Kristine, I'm sorry I made you cry but I am glad if it helped you get through a rough patch. This post has been building in my head for a while and I just had to blow it out here. In part because someone close (who happens to be a smoker) told me in a raging argument a couple days before I posted that I'd changed completely when I started working with my current employer. My response was 'no, I changed completely when I quit smoking'. And I have. In some ways I really don't like who I have become and desperately miss the pacifist. There was so much less conflict back then. I've gone so far over the other way I scare myself sometimes. As a smoker I didn't rock the boat too much, I went along with things that I may not have agreed with but the long and short of it is I never stood up for myself. Now I flat out refuse to take any crap from anyone. And this too can be the wrong attitude. I'm kind of in limbo at the moment.

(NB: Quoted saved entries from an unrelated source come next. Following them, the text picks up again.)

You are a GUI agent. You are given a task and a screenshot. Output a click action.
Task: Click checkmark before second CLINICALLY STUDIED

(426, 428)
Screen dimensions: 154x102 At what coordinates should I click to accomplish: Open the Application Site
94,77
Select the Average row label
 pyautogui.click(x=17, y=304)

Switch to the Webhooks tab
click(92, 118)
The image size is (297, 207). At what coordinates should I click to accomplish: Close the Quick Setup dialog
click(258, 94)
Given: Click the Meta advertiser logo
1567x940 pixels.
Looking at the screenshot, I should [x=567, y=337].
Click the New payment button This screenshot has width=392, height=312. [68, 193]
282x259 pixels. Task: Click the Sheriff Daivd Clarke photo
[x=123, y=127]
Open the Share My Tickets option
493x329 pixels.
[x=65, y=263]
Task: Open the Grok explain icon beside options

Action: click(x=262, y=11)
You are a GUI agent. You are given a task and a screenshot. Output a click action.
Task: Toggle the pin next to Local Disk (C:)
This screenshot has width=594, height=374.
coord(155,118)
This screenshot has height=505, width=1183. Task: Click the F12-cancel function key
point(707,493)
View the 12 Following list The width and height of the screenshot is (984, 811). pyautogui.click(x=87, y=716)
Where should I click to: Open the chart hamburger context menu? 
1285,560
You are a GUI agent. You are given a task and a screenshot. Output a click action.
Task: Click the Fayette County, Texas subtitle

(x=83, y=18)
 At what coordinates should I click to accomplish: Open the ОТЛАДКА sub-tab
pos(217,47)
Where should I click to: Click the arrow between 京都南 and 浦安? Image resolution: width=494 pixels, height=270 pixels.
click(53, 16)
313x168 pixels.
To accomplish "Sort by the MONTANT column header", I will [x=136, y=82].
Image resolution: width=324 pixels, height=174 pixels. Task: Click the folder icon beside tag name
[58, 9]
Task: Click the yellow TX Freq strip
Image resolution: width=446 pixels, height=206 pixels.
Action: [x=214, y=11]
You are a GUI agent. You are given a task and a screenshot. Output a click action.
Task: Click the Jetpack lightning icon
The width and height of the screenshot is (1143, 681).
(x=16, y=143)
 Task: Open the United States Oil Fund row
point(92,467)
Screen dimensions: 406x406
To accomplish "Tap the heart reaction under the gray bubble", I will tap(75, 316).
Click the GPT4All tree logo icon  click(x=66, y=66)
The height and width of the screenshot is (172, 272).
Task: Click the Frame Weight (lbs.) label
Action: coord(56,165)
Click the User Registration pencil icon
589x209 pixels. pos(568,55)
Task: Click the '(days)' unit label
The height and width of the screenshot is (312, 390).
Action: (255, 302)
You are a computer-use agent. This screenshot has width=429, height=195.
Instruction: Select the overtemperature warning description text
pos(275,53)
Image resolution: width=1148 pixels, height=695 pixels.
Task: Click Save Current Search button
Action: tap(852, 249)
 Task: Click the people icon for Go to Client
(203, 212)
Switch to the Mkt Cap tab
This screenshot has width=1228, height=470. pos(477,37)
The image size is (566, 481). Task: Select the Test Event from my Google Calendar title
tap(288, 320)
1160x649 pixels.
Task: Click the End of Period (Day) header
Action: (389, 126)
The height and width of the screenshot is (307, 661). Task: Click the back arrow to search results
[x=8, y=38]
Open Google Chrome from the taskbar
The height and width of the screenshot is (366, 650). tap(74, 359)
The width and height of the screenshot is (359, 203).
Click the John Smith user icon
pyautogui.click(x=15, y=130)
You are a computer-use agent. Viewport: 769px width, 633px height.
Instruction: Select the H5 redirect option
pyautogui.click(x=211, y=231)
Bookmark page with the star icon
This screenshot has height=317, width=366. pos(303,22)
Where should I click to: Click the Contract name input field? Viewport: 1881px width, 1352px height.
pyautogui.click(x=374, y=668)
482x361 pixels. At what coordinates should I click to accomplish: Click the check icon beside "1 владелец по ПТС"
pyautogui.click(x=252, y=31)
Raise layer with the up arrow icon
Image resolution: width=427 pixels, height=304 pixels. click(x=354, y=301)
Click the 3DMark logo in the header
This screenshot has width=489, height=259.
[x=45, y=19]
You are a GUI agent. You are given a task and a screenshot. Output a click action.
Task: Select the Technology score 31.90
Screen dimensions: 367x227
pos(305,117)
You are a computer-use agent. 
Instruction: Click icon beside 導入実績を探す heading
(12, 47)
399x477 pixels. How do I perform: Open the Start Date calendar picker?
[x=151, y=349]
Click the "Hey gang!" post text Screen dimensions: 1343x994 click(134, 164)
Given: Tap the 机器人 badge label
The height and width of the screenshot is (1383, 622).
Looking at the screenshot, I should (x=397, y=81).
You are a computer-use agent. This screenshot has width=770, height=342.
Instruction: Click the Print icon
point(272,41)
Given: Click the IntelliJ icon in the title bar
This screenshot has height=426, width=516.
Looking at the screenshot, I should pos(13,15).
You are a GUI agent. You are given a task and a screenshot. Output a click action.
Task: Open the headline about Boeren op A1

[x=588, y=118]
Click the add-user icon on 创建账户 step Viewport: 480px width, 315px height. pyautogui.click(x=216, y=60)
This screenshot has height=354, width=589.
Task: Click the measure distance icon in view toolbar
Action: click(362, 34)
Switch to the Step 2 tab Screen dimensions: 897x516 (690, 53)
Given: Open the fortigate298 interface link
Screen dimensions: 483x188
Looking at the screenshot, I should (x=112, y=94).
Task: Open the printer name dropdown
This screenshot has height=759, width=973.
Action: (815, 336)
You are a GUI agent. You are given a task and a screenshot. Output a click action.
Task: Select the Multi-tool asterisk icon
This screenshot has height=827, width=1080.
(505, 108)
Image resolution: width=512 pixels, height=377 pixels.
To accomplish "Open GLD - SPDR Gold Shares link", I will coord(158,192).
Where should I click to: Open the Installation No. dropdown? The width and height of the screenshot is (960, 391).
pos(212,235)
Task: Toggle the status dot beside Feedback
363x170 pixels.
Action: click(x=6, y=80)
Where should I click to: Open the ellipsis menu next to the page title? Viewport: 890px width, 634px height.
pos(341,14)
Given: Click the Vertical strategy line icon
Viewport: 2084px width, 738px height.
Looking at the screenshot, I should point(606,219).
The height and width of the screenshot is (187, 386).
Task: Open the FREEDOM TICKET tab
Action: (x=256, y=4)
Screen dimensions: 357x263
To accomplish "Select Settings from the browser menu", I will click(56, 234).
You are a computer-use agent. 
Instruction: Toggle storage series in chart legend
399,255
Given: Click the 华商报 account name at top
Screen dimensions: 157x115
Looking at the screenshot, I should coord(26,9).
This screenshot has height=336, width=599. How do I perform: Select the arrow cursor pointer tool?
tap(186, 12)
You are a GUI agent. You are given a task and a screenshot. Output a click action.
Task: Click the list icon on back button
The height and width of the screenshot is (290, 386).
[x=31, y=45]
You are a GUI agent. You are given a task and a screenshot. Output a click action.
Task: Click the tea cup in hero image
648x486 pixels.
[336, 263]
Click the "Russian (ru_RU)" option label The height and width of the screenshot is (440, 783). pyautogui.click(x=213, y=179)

In a nutshell, what I guess I'm trying to say is that in all the reading I've ever done on the SSC, and all the discussions I've ever had with people who are or have been at any time smokers, it is always this - the emotional fallout - that seems to trip people up. I've never read about a failed quit that didn't start with a tale of a huge emotional outlay of some kind. This stress. That anger. Those arguments. Another sorrow. It is not cigarettes we are actually battling. It is ourselves. It is our inability to cope without a crutch. And that is a 'must learn' before anyone can actually hold tight to that elusive quit. We have to be willing to step into the void and know that sometimes if we truly believe in ourselves it's really possible to fly.
I personally will not turn back to smoking but it has been a serious challenge handling these emotional things with only 7 years' practice. I no longer light up but I lash out. I used to have a short fuse but now I seem to have no fuse. Troubling.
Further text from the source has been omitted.